Actors go on talk show circuits for a very good (financial) reason: they want you to see their new movie. You need convincing that it's worth $10 and two hours of your time.
It makes sense, really; from the actors to the studios to the theaters, all brands benefit from a star actor exposing their human side on The Daily Show, David Letterman, etc. Certainly, you learn something about the movie, its origins, and why the people involved are so happy with it, but ultimately you never know how good the movie is until you've seen it yourself (or read Rotten Tomatoes).
These cinematic PR tours aren't much different than anything you'll hear or read coming out of NBA media days. The Milwaukee Bucks held theirs on Monday, and it met expectations. Media day is essentially a movie trailer advertising the team's ambiguous knowns and unknowns. An opportunity to set the bar for a season expected to be better than the last. By design, we're left with more questions than answers.
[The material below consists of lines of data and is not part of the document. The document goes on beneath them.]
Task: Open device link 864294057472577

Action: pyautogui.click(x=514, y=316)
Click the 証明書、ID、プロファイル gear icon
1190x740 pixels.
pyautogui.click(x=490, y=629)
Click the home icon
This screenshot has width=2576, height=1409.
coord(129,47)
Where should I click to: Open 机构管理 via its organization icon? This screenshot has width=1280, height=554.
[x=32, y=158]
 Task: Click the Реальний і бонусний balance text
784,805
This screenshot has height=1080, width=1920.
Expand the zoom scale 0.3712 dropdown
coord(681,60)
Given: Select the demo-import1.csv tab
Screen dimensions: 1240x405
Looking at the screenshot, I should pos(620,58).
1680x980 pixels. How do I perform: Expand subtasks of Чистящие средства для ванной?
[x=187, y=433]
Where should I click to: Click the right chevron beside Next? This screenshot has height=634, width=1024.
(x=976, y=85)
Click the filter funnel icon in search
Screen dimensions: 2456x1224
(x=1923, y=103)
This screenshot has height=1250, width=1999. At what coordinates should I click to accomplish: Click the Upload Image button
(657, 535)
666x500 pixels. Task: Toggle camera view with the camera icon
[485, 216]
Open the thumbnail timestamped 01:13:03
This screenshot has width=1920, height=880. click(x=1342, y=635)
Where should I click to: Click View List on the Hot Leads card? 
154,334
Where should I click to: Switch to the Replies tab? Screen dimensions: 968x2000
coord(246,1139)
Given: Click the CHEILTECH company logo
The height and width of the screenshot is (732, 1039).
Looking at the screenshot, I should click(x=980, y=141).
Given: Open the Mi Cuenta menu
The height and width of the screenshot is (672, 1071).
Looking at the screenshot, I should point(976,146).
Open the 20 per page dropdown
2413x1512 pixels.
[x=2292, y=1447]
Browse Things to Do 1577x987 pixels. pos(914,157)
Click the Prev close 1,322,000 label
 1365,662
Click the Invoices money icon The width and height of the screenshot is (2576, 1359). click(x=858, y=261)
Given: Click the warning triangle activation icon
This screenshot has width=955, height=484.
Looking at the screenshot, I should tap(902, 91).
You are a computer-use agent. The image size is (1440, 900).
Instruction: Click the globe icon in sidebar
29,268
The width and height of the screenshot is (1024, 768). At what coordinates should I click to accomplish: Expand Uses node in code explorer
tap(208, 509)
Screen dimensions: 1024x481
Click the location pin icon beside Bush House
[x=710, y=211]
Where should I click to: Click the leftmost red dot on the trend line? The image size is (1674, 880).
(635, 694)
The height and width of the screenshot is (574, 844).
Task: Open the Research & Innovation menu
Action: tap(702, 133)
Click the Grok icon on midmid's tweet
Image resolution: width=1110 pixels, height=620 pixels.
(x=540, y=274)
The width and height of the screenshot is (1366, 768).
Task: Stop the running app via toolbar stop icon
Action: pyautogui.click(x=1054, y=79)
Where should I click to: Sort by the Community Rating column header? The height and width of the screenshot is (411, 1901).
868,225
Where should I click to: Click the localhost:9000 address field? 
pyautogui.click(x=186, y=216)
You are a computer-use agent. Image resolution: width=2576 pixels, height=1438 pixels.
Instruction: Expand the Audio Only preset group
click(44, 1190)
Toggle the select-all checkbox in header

Void of any meaningful game tape or locker room grumblings, it's hard to do anything but reflect on the disappointment that was 2011-12 and listen to the Bucks plant seeds of hope for 2012-13. This doesn't mean a preseason media session is fruitless; rather, players and coaches can only reveal so much information because they have only a little more than we do at this point.
Scott Skiles can't give an honest assessment of minute allocations because the 2012-13 Bucks were literally 18 some hours away from stepping onto a court together for the first time. John Henson can't tell you what the NBA grind feels like for a rookie without a real practice. Media members can only ask speculative questions based on past knowledge and future assumptions, neither of which produce revelations about the team's make-up.
We don't know if Brandon Jennings and Monta Ellis are going to mesh together over a full season, or repel each other like negative magnets. We can only predict (with unfailing optimism if you're taking media day quotes as gospel) how Skiles will shuffle and pair together his stacked front court on a nightly basis. What we do know, however, is there's work, and it needs to be done before November 2.